S502: inputting data into the deep learning model constructed in the step S4, and calculating the probability p E (0, 1) of the occurrence of the traffic accident at each position of the current expressway, namely, the traffic accident risk assessment value;

When p is E (0, threshold), the traffic accident risk level is low risk, and no intervention is needed;

When p is epsilon (threshold, 1), the traffic accident risk level is high risk, and corresponding measures are needed to be adopted to manage and control the safety risk;

Wherein threshold E (0, 1).

2. A highway traffic accident risk assessment system based on the method of claim 1, comprising:

The data acquisition module is used for determining a research road section and a statistical time range and acquiring dangerous driving event data on the expressway research road section and traffic accident data on the research road section within the statistical time range;

The sample construction module is used for searching dangerous driving event data of an upstream road section and a downstream road section of an accident site before the accident occurs according to each traffic accident, taking the dangerous driving event data as independent variables and taking the accident as the dependent variables, and constructing an accident case data set; searching dangerous driving event data of an upstream road section and a downstream road section when no traffic accident occurs, taking the dangerous driving event data as an independent variable, taking the non-occurring accident as a dependent variable, constructing a non-accident case data set as a comparison group, and combining the accident case data set and the non-accident case data set to obtain a sample data set;

The model training module is used for carrying out standardized processing on the data, processing the data into an image form according to different dangerous driving event types and upstream and downstream spatial relations, constructing a deep learning model, and carrying out training and parameter adjustment until the model effect is optimal;

The road section accident risk assessment module is used for acquiring dangerous driving event data of vehicles on the whole road section of the expressway in real time, calculating the occurrence frequency of dangerous driving events and the average value of the maximum acceleration and the maximum speed of the vehicles in all the same type of dangerous driving events, inputting the average value into the constructed deep learning model, and calculating to obtain the traffic accident risk assessment value and the risk level of each road section.
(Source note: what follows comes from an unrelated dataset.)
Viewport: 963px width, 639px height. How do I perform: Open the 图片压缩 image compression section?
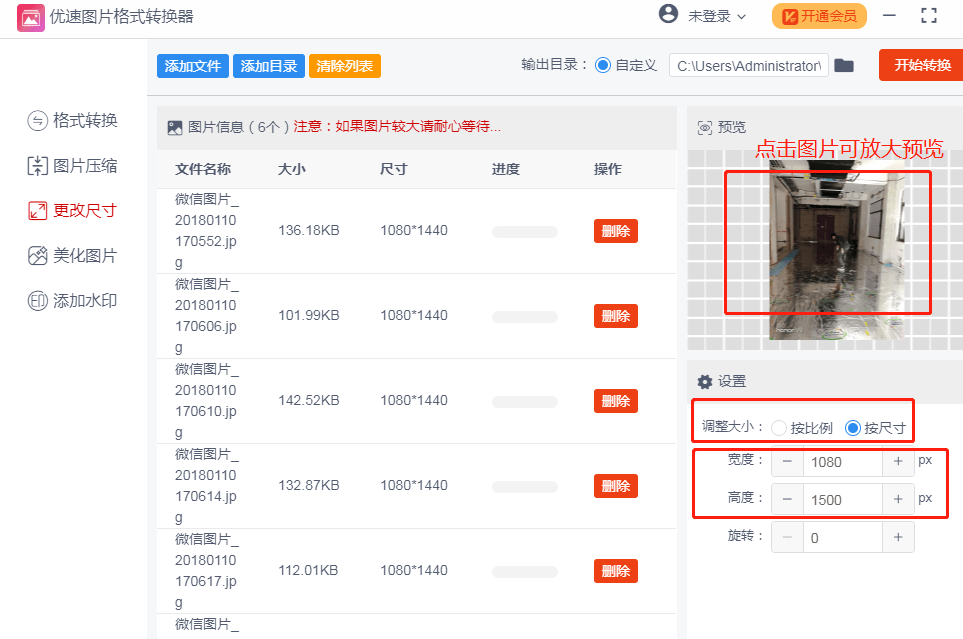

3. The system of claim 2, wherein the model training module builds a deep learning model by sequentially building a convolutional layer, a pooling layer, a flattening layer, a fully-connected layer, and an output layer, wherein

The convolution layer is provided with m ₁ convolution kernels with the size of n ₁, the convolution kernels carry out one-dimensional convolution operation along the variable arrangement direction in the input data channel in the step length of s ₁, the activation function is relu, and the output of the convolution layer is used as the input of the pooling layer;

The pooling layer performs one-dimensional average pooling operation with the range of n ₂ by the step length of s ₂, and the output of the pooling layer is used as the input of the flattening layer;

The flattening layer converts the multi-channel one-dimensional image data output by the pooling layer into a one-dimensional vector form, a random discarding method with the ratio of p is adopted to avoid overfitting, and the output of the flattening layer is used as the input of the full-connection layer;

The full-connection layer is provided with m ₂ neurons, the activation function is relu, the random discarding method with the ratio of p is adopted to avoid overfitting, the random discarding method with the ratio of p _drop is adopted, and the output of the flattening layer is used as the input of the output layer;

The output of the full-connection layer is provided with 1 neuron, the activation function of the output layer is sigmoid, and the meaning of the output data is the probability of traffic accidents in the current research road section.